Universities are more confident about developing their intellectual property into new services. Investors understand and are more prepared to commit to long term funding for biotech start-ups. The National Health Service in England has even established its own clinical entrepreneur programme.
The unprecedented collaboration between academia, enterprise, the health system, and government to create a COVID-19 vaccine demonstrated just how powerful these alliances can be.
I have seen the benefits first hand. Last week the company I founded during my PhD at Cambridge University, Cyted, carried out its ten thousandth test to detect pre-cancerous cells in patients at risk of oesophageal cancer. We use a technology based on a capsule swallowed by patients to collect cells from the oesophagus. The process takes around 10 minutes and can be delivered in community settings.

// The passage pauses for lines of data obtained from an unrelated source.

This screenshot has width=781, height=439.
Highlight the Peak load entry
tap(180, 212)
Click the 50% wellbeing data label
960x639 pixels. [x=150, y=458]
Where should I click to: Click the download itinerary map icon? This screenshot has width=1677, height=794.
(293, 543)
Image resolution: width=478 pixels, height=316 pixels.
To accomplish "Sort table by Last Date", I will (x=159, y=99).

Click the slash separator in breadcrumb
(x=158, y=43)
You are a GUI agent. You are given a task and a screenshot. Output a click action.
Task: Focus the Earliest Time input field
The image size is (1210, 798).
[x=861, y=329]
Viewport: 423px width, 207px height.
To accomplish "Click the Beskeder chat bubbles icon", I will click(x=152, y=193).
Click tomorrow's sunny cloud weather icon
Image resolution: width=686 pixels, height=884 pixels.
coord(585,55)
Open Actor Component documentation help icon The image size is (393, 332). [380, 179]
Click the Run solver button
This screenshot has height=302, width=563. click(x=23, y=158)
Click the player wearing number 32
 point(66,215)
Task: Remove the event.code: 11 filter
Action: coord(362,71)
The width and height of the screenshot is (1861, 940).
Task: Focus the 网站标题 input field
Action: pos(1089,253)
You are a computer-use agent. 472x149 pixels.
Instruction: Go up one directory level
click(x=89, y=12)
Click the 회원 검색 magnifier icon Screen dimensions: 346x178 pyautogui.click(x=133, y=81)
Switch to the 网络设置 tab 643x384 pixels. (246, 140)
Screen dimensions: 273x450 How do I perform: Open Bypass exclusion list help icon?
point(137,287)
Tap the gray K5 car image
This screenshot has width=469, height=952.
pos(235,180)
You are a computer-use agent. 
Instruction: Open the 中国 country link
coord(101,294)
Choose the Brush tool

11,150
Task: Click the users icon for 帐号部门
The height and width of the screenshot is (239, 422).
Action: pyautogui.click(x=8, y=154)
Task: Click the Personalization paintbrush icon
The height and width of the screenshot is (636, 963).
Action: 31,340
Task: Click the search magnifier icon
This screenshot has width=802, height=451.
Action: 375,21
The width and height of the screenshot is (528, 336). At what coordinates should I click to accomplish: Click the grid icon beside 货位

The team at our Huntingdon laboratory then digitise the samples for pathologists to review and work with the support of our data-driven systems to identify biomarkers that indicate abnormalities in cells that can lead to cancer. Patients are advised of the risk of developing oesophageal cancer and directed for further tests and treatment where necessary.
This work can have a profound impact on people suffering from Barrett’s oesophagus. They are at greater risk of developing oesophageal cancer and, until now, have had to rely on endoscopies to monitor their condition. Those endoscopies can require a general anaesthetic, a doctor, two nurses, and sometimes a night in a hospital bed.
This new process of finding patients and guiding their management is quicker, more comfortable, and more accessible than the existing standard of care.
It is the product of UK academia. The original early cancer test was developed at the University of Cambridge by Professor Rebecca Fitzgerald and her team. When I began a PhD in machine learning in healthcare, I started working with Rebecca on bringing the technology to the next level. Both being highly passionate about the challenge, we teamed up with Dr Maria O’Donovan – the pathologist behind the early cancer laboratory test – to co-found Cyted.
But it is also the product of investors who understand the technology and the market, and an NHS ready and willing to make sure patients can swiftly benefit from innovations.
Together, we are developing our test and exploring what new diagnostic technologies could be unlocked through machine learning and other innovations in minimally invasive testing.
Cyted is one of several companies making – or set to make – this impact. Other new companies founded by academics from UK universities, including Quell Therapeutics and Novalgen, are demonstrating how we can close the gap between academic ideas and practical delivery. The NHS’s Innovation Accelerator is supporting individual businesses, including Cyted, as is the Catapult Network. The work of the Digital Innovation Hub, Genomics England and NHS Digital meanwhile is making local data more accessible to researchers creating new services and products.
We can still do more. Work by the NHS on accelerated access has made a real a difference to adoption of new innovations but once a concept has been piloted, we can deploy ideas even more quickly. Providing fast-track validation should be a priority for policy makers. The government has been pressing for greater spending in research and development, but we still have some catching up to do.
The UK economy has long benefited from our status as a leading life sciences hub. A community of innovators and investors is helping to make sure that the skills and expertise here mean we deliver even more – more quickly – for the healthcare systems in future.